Details of New House Rules Package

Today is the official start of the 111th Congress, with new Senators and Representatives being sworn in and votes on a new rules package expected in the House. The House Majority Leaders office put out a fact sheet that describes the new rules package. Donny Shaw, blogging over at OpenCongress has a nice summary of some of the key changes in the House rules, or you can read more details about the new rules package on the House Rules Committee website.

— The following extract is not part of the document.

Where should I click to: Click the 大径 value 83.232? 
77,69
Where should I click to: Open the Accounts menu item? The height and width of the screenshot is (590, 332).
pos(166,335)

The two big issues we are following in the new rules package are PAYGO and earmark disclosure. Let's start with PAYGO. The new rules continue what the Speaker's office and Majority Leader's office are calling the "tough PAYGO rules" from the 110th Congress that helped "reinstitute fiscal discipline." The House PAYGO rule is also aligned with the Senate's version so both the House and Senate can use the same baseline from the Congressional Budget Office. This alignment is a smart change, but I cringe every time Democrats trumpet their move to reinstate PAYGO in the 110th Congress and claim the righteousness of fiscal responsibility. While it is better to have the rules on the books than not, too often legislation was passed in the 110th Congress that was not deficit neutral, particularly when it came to tax cuts. So while the 110th Congress was better than most in recent memory, there is still a long way to go before we can say Congress shows true fiscal discipline. Democrats (and Republicans too) are going to need to bring a stronger commitment to actually following PAYGO rules during the 111th.

Second, earmark disclosure. It appears new rules for disclosure of earmark requests are continuing to inch toward the 21st Century, sort of. The releases from the Democratic leadership are a bit vague about earmark rules, but the Appropriations Committee Chairman - Rep. David Obey (D-WI) in the House and new Senate Appropriations Chairman Daniel Inouye (D-HI) - also issued a release today that gives a bit more detail. The two major reforms come closer to embracing a proposal that Sen. Jim DeMint (R-SC) introduced during the 110th Congress that would post information on earmarks online before votes on legislation, not after. Specifically, Obey and Inouye are calling for:

Posting Requests Online: To offer more opportunity for public scrutiny of member requests, members will be required to post information on their earmark requests on their websites at the time the request is made explaining the purpose of the earmark and why it is a valuable use of taxpayer funds.

Early Public Disclosure: To increase public scrutiny of committee decisions, earmark disclosure tables will be made publically available the same day as the House or Senate Subcommittee rather than Full Committee reports their bill or 24 hours before Full Committee consideration of appropriations legislation that has not been marked up by a Senate Subcommittee.

It isn't exactly clear how this new online disclosure rules will work or how much good it will do. For instance, in order to track and analyze the earmark requests, a clear link between a Member's earmark request website information and the Appropriations Subcommittee tables will be necessary. It would be better for public access and easier for lawmakers if earmark requests were put into a central online database that was fully searchable, but getting them to put information up online at all, and before voting, is a welcome and long overdue change.

Update:
Bill Allison at the Sunlight Foundation has a more succinct post about the proposed earmark reforms and why Congress can't create a better system. And Roll Call has a story up about the new rules as well, although there isn't much new info there.